You will not slay them, he tells her, and in her shame she weeps. She takes a burning blade from her belt and stabs herself, hoping to gouge out the pain her belly, but she is impervious to such vulgar wounds, even from her own weapon, so she only increases her pain, and for a long while she is spent in weeping and tragic convulsions. Awondo stands by her for the good of all, not wanting a single Mortal life to be lost to sooth her aching heart. But also he is there for her, having grown to pity her already for a many a reason. He would put his arms around her, were she a softer soul, but she is hotter than the kiln that fuels the engines of the Forgelords, so he refrains, listening with patience to her pitiful sobs.

She commands him to abandon his hunt, and pleads with him to be the executioner of Yannis and not Othomo. When he is silent she rises and beats her fists upon his metal breast. He would take her wrists in his hands and hold her close to him, as a father would a grieving child, but to hold her would be grievous, so he lets her pound her fists until her furnaces burn low. And then he sits beside her on the ground where she slumps, promising to her an easing of her grief. But she is unwilling to await the passing of time, and she demands for an accounting now. To Yannis she points, naming him the true enemy of all that is good. She says the hunt for Othomo must end, that the Father of Fiends has made himself Arun's chief foe. But Awondo is silent, and Kari regrets having imbued him with power and so quickly imprinting his hunt upon him. He opens his jaw but she is quick to deny him speech, favoring instead maniacal shouts over soft pity.
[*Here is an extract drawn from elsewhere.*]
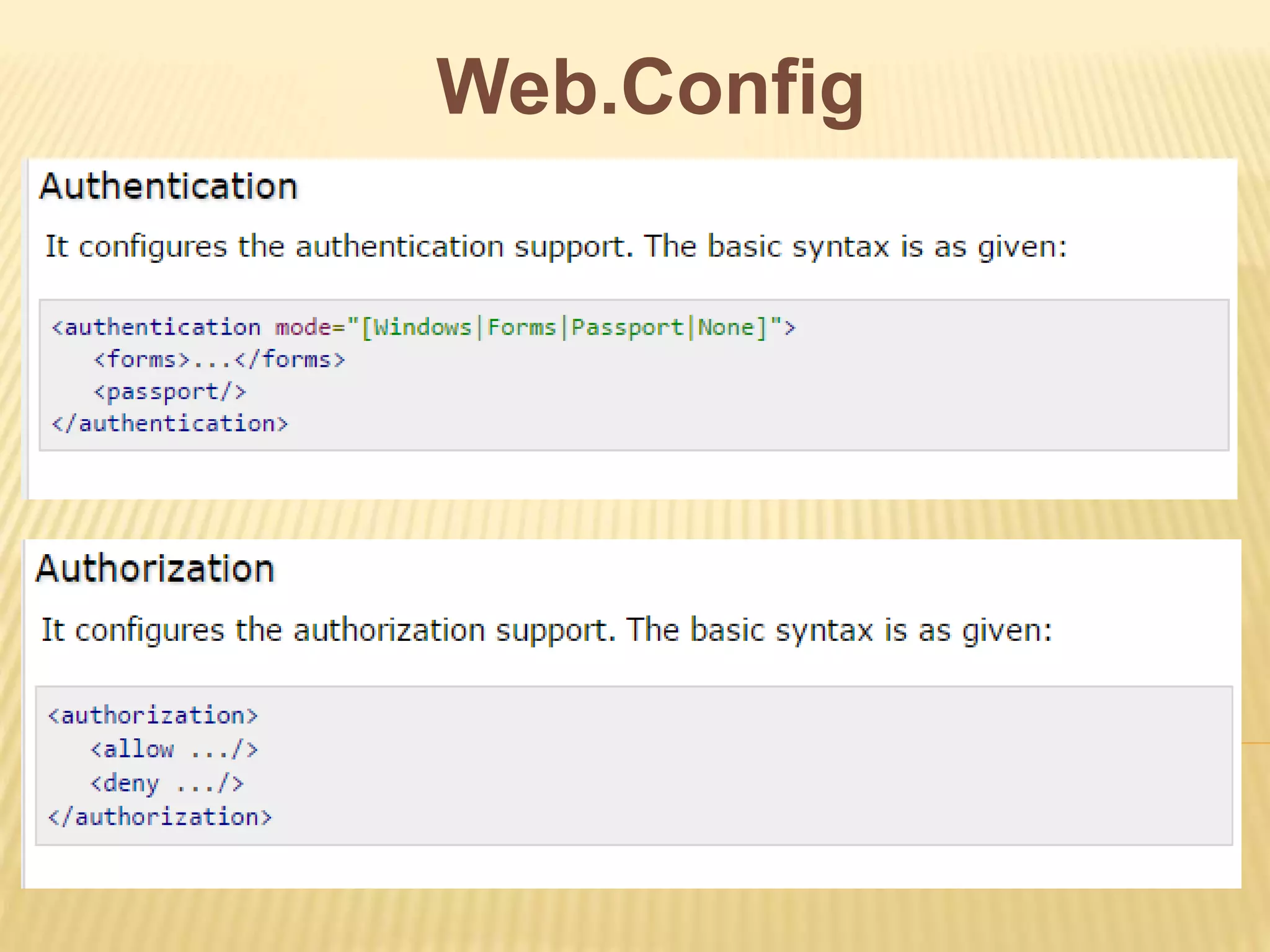This screenshot has height=952, width=1270.
Task: Click the forms element code line
Action: pyautogui.click(x=219, y=359)
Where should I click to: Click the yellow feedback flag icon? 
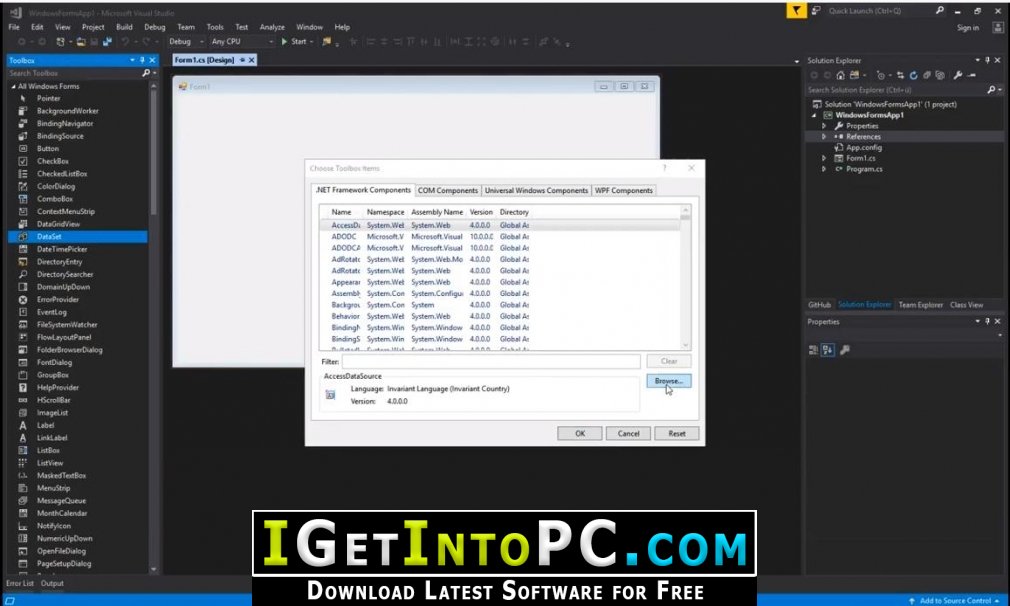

In time she spends herself again, and sits a cinder in the ashes while the Jaguar King laments. He then seats himself beside her and he takes her hand, hurting in his heart to see her red arms so cooled. He reminds her of the day they met, and he tells her that even with his transcendent gifts he still sees her as a thing to be feared. None can escape the judgement of Arun, he tells her, and that she will be her father's first and only weapon.

And so will you abandon us, she asks him. This he denies, but she is beyond hearing and she strikes at him this time in earnest, knocking him back with sudden blasts and volcanic surges. When he stands she knocks him down, and when he tries to flee she rises higher and smites him. New trenches and valleys are dug from their struggle, and in a deep rift she pins him, holding him still with the strength of her hips and the heat in her belly. He dares not resist, fearing the explosion of her want and the movement of his form, so he lies there prone, awaiting her madness to pass while she assaults him her mouth and her hips, and presses him with her figure now unbound, hoping to mask her misery with a display of lust.

In shame she writhes, defiling the man who thinks of his wife, frozen in his homeland between life and death, whom he wants nothing more than to be one with again and forever. He retreats in these thoughts from the violence of his goddess, who besieges him with her mangonels and ballistas, growing ever hotter towards his coolness, and she is moistened by the rains from the pitch black sky that fall heavy on her slick form, undulating alone against the cold figure of the Jaguar King.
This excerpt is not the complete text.